Since our handling of fields and arrays is essentially flow-insensitive, when analyzing load of a field/array, we need to meet all values that are stored to the field/array for soundness. Unlike local variables which cannot be used before initialized, in Java, fields (including both instance and static fields) and arrays can be loaded even though they are not explicitly initialized, because Java always implicitly initializes them with a default value, e.g., 0 for type int (refer to this websiteopen in new window). For example, in this code snippet:

class A {
int f; // f is implicitly initialized to 0 by default
}
...
A a = new A();
// a.f = 5;
int x = a.f;


Although field f of object new A has not been explicitly initialized, it can still be loaded at line 7, and the loaded value is 0 (as Java implicitly initializes it to 0).

In the presence of such implicit initialization, even though an instance field is stored with a non-zero constant value in the program (e.g., uncomment line 6 in the above code snippet), we still have to treat it as NAC, because it holds two values, i.e., 0 (default value) and the stored value (e.g., 5). Accordingly, the analysis result of line 7 is x = NAC. As a result, our handling of fields and arrays is basically useless in terms of precision, as it treats virtually all loaded values as NAC.

For this situation, we make a reasonable assumption for the programs being analyzed. We assume that each field and each array in the program must be explicitly initialized (i.e., stored) before any load. Under this assumption, every loaded value must come from the store statements in the program, so that we can ignore the default value (0) of fields and arrays from implicit initialization.

## # 3 Implementing Alias-Aware Constant Propagation

### # 3.1 Tai-e Classes You Need to Know

Most of the needed classes in this assignment have been introduced in Assignments 4 and 6. There are only two new classes you need to know in this assignment.

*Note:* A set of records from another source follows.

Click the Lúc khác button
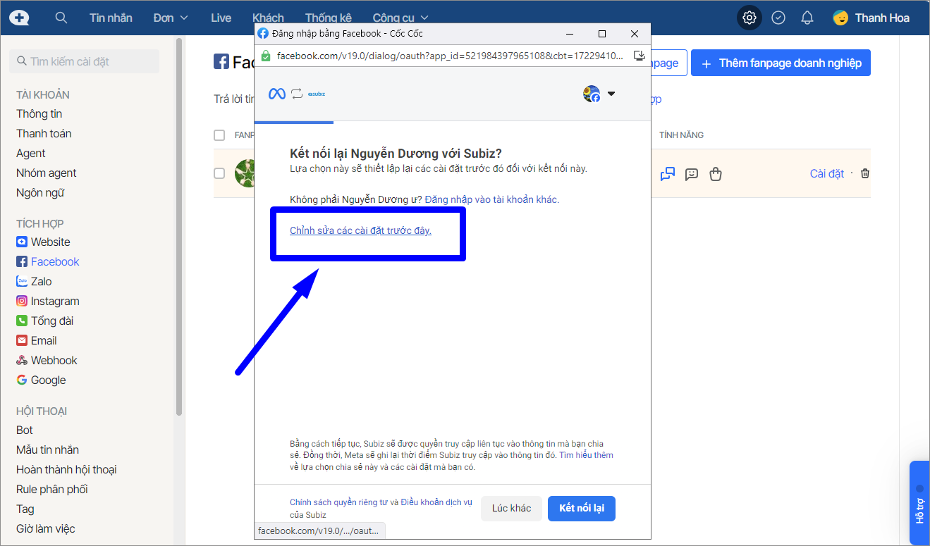Image resolution: width=930 pixels, height=546 pixels. pos(511,508)
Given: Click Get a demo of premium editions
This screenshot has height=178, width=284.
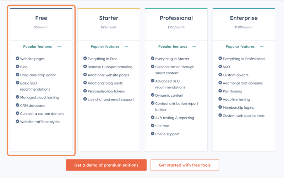Looking at the screenshot, I should [106, 165].
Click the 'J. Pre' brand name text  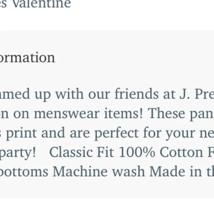(x=197, y=94)
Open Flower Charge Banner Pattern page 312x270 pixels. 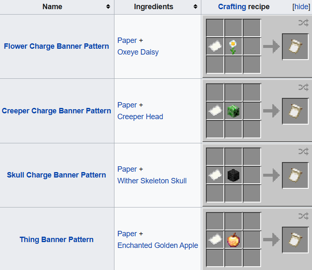pyautogui.click(x=56, y=46)
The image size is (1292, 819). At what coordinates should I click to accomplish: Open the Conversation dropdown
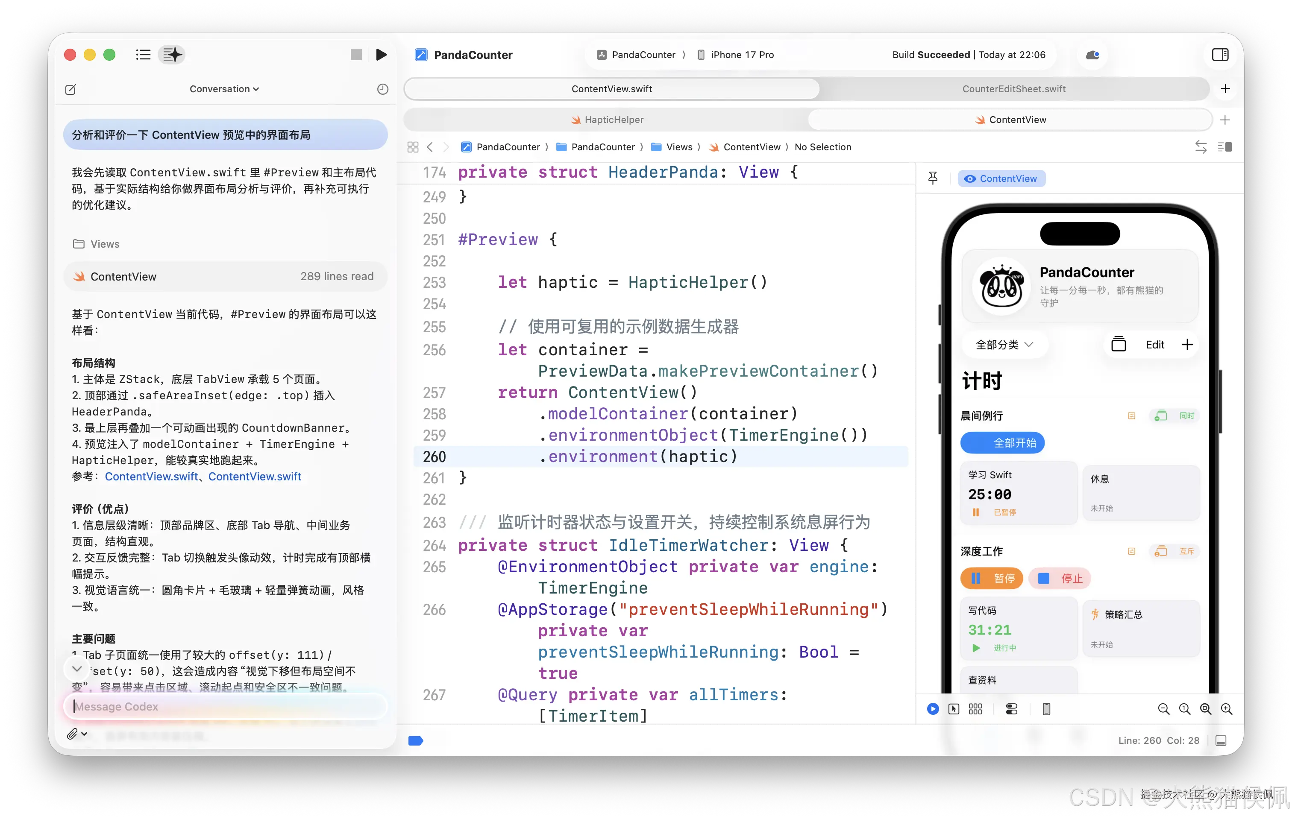point(224,89)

• pascal.taie.analysis.pta.PointerAnalysisResult

This class provides APIs to query various results of pointer analysis. You will use it to compute alias information. Note that this class provides APIs to query points-to results with contexts (e.g., getPointsToSet(CSVar)) and without contexts (e.g., getPointsToSet(Var)), respectively. Since interprocedural constant propagation is unaware of context information of pointer analysis, you should use the points-to results without contexts.

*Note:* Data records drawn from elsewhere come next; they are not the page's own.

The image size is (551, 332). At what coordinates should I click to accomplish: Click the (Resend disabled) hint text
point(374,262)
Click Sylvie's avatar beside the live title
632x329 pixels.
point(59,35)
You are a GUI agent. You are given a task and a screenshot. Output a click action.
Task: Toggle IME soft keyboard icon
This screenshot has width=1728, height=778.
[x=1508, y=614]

• pascal.taie.ir.exp.ArrayAccess

This class represents array access expressions, e.g., a[i]. Its instances are stored in StoreArray and LoadArray statements.

In this assignment, you need to finish the APIs of the two classes that you have modified in Assignment 4 (this assignment is based on Assignment 4), i.e., six APIs of pascal.taie.analysis.dataflow.inter.InterConstantPropagation:

• boolean transferCallNode(Stmt,CPFact,CPFact)

• boolean transferNonCallNode(Stmt,CPFact,CPFact)

• CPFact transferNormalEdge(NormalEdge,CPFact)

• CPFact transferCallToReturnEdge(CallToReturnEdge,CPFact)

• CPFact transferCallEdge(LocalEdge,CPFact)

• CPFact transferReturnEdge(LocalEdge,CPFact)

and two APIs of pascal.taie.analysis.dataflow.inter.InterSolver:

• void initialize()

• void doSolve()

This time, you need to handle instance fields, static fields and arrays more precisely as described in Section 2. Again, this assignment is more open, and thus you should resolve all implementation details by yourself.

Similar to Assignment 4, you need to finish class ConstantPropagation to make InterConstantPropagation work. You could copy your implementation from Assignment 2. Besides, you need to finish classes Solver (the one in package pascal.taie.analysis.pta.cs) and _2ObjSelector (the default context selector in this assignment) for context-sensitive pointer analysis which is used to construct call graph and to compute alias information. You could copy your implementation from Assignment 6.

Hints:

1. InterConstantPropagation has an initialize() method which will be invoked before the solver starts. It contains the code to obtain the PointerAnalysisResult. If your implementation requires initialization work, you can do it in this method.
2. You can add APIs and fields to InterConstantPropagation and InterSolver if necessary.
3. InterConstantPropagation holds the instance of InterSolver in its field solver, thus you can call solver’s APIs from InterConstantPropagation.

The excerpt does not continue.